Codensity has an Applicative instance, and lends itself to applicative-style coding. To send a (queued) list to stdout, for example, you could say:
:t glue <$> pure toStdout <*> qList ["a", "b", "c"]
glue <$> pure toStdout <*> qList ["a", "b", "c"]
:: Codensity IO (IO ())
and then escape the continuation with:
runCodensity (glue <$> pure toStdout <*> (qList ["a", "b", "c"])) id
a
b
c
This closes the continuation. The following code is equivalent:
close $ glue <$> pure toStdout <*> qList ["a", "b", "c"]
a
b
c
close $ glue toStdout <$> qList ["a", "b", "c"]
a
b
c
Given the ubiquity of this method, the library supplies two applicative style operators that combine application and closure.
-
(<$|>)
fmap and close over a Codensity:glue toStdout <$|> qList ["a", "b", "c"]
a b c
-
(<*|>)
Apply and close over Codensityglue <$> pure toStdout <*|> qList ["a", "b", "c"]
a b c
Yield-style streaming libraries are coroutines, sum types that embed and mix continuation logic in with other stuff like effect decontruction. box
sticks to a corner case of a product type representing a consumer and producer. The major drawback of eschewing coroutines is that continuations become explicit and difficult to hide. One example; taking the first n elements of an Emitter:
:t takeE
takeE :: Monad m => Int -> Emitter m a -> Emitter (StateT Int m) a
A disappointing type. The state monad can not be hidden, the running count has to sit somewhere, and so different glueing functions are needed:
-- | Connect a Stateful emitter to a (non-stateful) committer of the same type, supplying initial state.
--
-- >>> glueES 0 (showStdout) <$|> (takeE 2 <$> qList [1..3])
-- 1
-- 2
glueES :: (Monad m) => s -> Committer m a -> Emitter (StateT s m) a -> m ()

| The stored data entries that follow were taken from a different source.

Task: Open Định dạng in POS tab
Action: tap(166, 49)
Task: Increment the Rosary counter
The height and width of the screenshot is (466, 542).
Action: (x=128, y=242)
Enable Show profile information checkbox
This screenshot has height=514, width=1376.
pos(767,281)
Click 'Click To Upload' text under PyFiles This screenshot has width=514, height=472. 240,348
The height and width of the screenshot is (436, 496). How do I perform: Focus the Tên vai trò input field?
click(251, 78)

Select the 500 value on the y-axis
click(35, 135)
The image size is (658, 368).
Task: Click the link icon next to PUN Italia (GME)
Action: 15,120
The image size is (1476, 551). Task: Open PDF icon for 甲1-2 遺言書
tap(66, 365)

glueES s c e = flip evalStateT s $ glue (foist lift c) e
The design and concepts contained within the box library is a hodge-podge, but an interesting mess, being at quite a busy confluence of recent developments.
A Box is an adapter in the language of optics and the relationship between a resource’s committer and emitter could be modelled by other optics.

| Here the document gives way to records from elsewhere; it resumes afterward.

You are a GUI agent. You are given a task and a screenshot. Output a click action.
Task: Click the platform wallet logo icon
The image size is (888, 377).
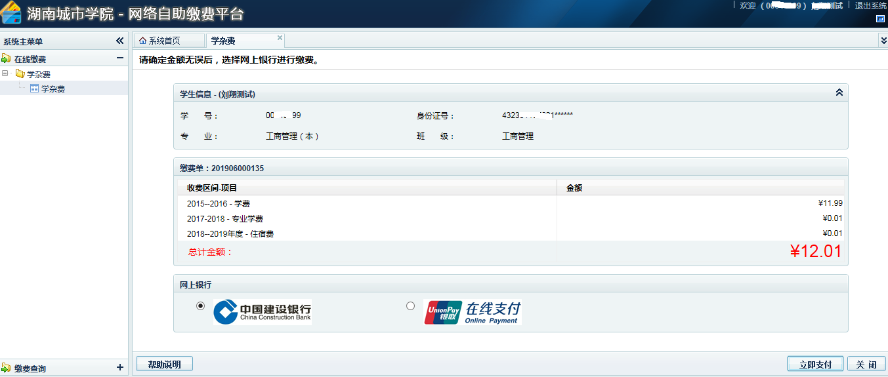pyautogui.click(x=11, y=13)
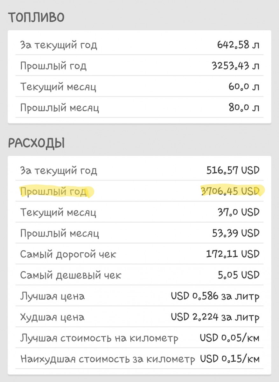Open 'Самый дешевый чек' row
279x382 pixels.
click(x=139, y=275)
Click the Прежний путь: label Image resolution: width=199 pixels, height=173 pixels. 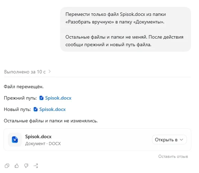click(x=20, y=98)
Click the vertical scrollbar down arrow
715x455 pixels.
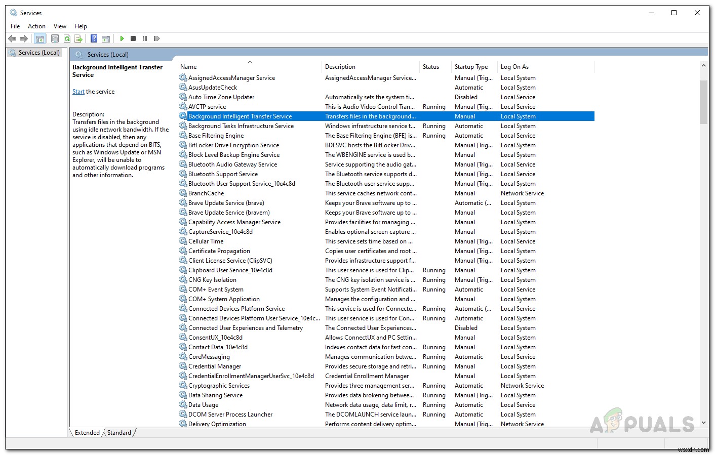[703, 422]
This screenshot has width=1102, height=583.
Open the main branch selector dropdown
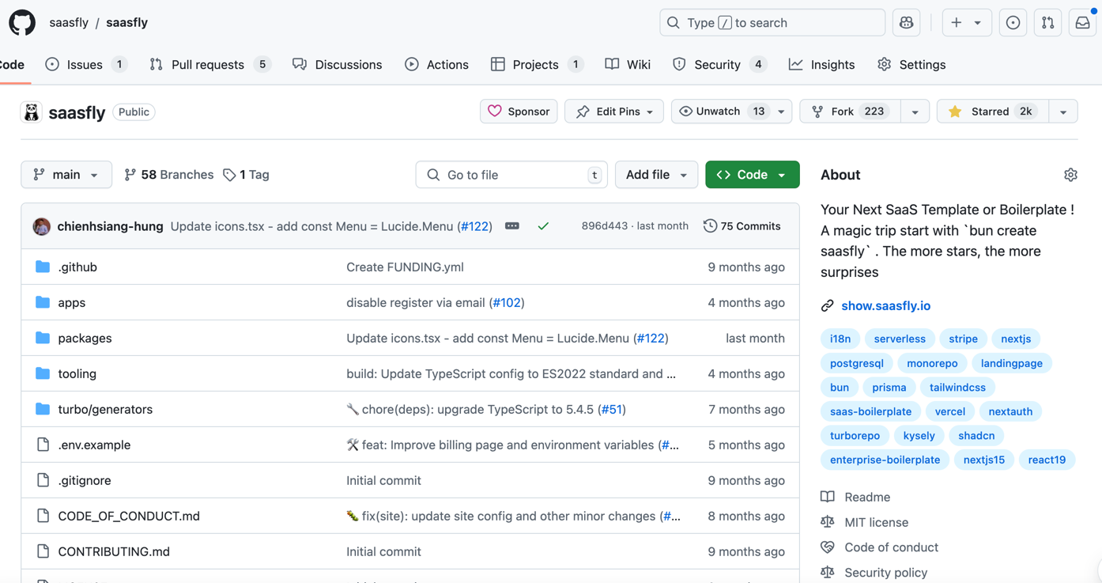point(66,174)
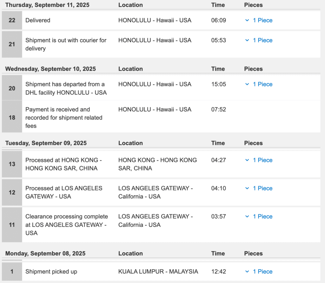Expand pieces chevron for out with courier row
Screen dimensions: 325x283
click(x=246, y=40)
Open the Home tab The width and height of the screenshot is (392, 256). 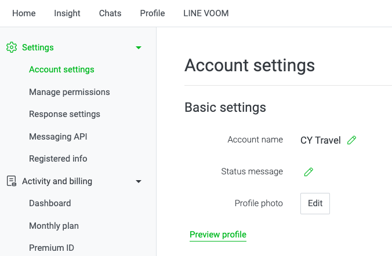24,13
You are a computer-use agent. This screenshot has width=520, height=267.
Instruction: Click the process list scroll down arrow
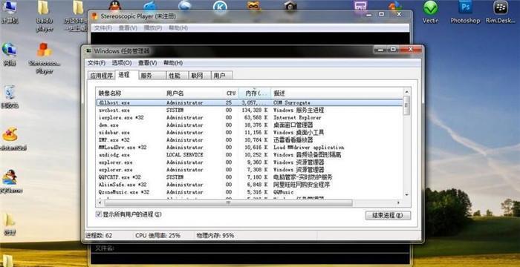[x=407, y=195]
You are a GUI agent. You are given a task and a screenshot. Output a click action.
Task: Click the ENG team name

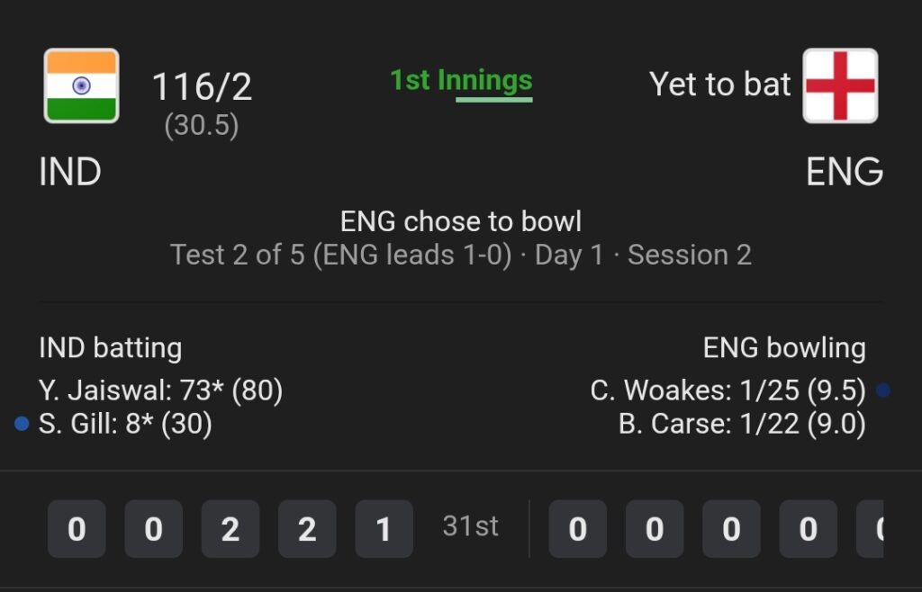tap(845, 172)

The deprecation of Box.Functor awaits the development of categorical functors. Similarly to Filterable the type of a Box could be something like FunctorOf Op(Kleisli Maybe) (Kleisli Maybe) (->)
. Or it could be something like the SISO type in Programming with Monoidal Profunctors and Semiarrows.

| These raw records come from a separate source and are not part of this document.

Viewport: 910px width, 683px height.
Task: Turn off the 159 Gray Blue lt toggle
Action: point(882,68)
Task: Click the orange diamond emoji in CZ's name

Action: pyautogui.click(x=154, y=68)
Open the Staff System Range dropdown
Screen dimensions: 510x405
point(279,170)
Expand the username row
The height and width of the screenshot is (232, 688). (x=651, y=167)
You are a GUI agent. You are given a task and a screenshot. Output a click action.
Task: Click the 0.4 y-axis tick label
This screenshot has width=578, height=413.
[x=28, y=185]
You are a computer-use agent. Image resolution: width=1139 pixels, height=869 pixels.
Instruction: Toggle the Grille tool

Alternatively, the types could be widened:
newtype Committer f a = Committer { commit :: a -> f () }
instance Contravariant (Committer f) where
contramap f (Committer a) = Committer (a . f)
newtype Emitter f a = Emitter { emit :: f a }
instance (Functor f) => Functor (Emitter f) where
fmap f (Emitter a) = Emitter (fmap f a)
data Box f g b a =
Box { committer :: Committer g b, emitter :: Emitter f a }
instance (Functor f) => Functor (Box f g b) where
fmap f (Box c e) = Box c (fmap f e)
instance (Functor f, Contravariant g) => Profunctor (Box f g) where
dimap f g (Box c e) = Box (contramap f c) (fmap g e)
.. with the existing computations recovered with:
type CommitterB m a = Committer (MaybeT m) a
type EmitterB m a = Emitter (MaybeT m) a
type BoxB m b a = Box (MaybeT m) (MaybeT m) b a
Introduce a nucleus
Alternative to both of these, the Monad constraint could be rethought. There are the ends of the computational pipeline, but there is also the gluing/fusion/middle bit.
connect :: (f a -> b) -> Committer g b -> Emitter f a -> g ()
connect w c e = emit e & w & commit c
glue :: Box f g (f a) a -> g ()
glue (Box c e) = connect id c e
nucleate ::
Functor f =>
(f a -> f b) ->
Committer g b ->
Emitter f a ->
f (g ())
nucleate n c e = emit e & n & fmap (commit c)
This has the nice property that the closure is not hidden (as is usually the case for a Monad constraint) so that, for instance, fusion along longer chains becomes possible.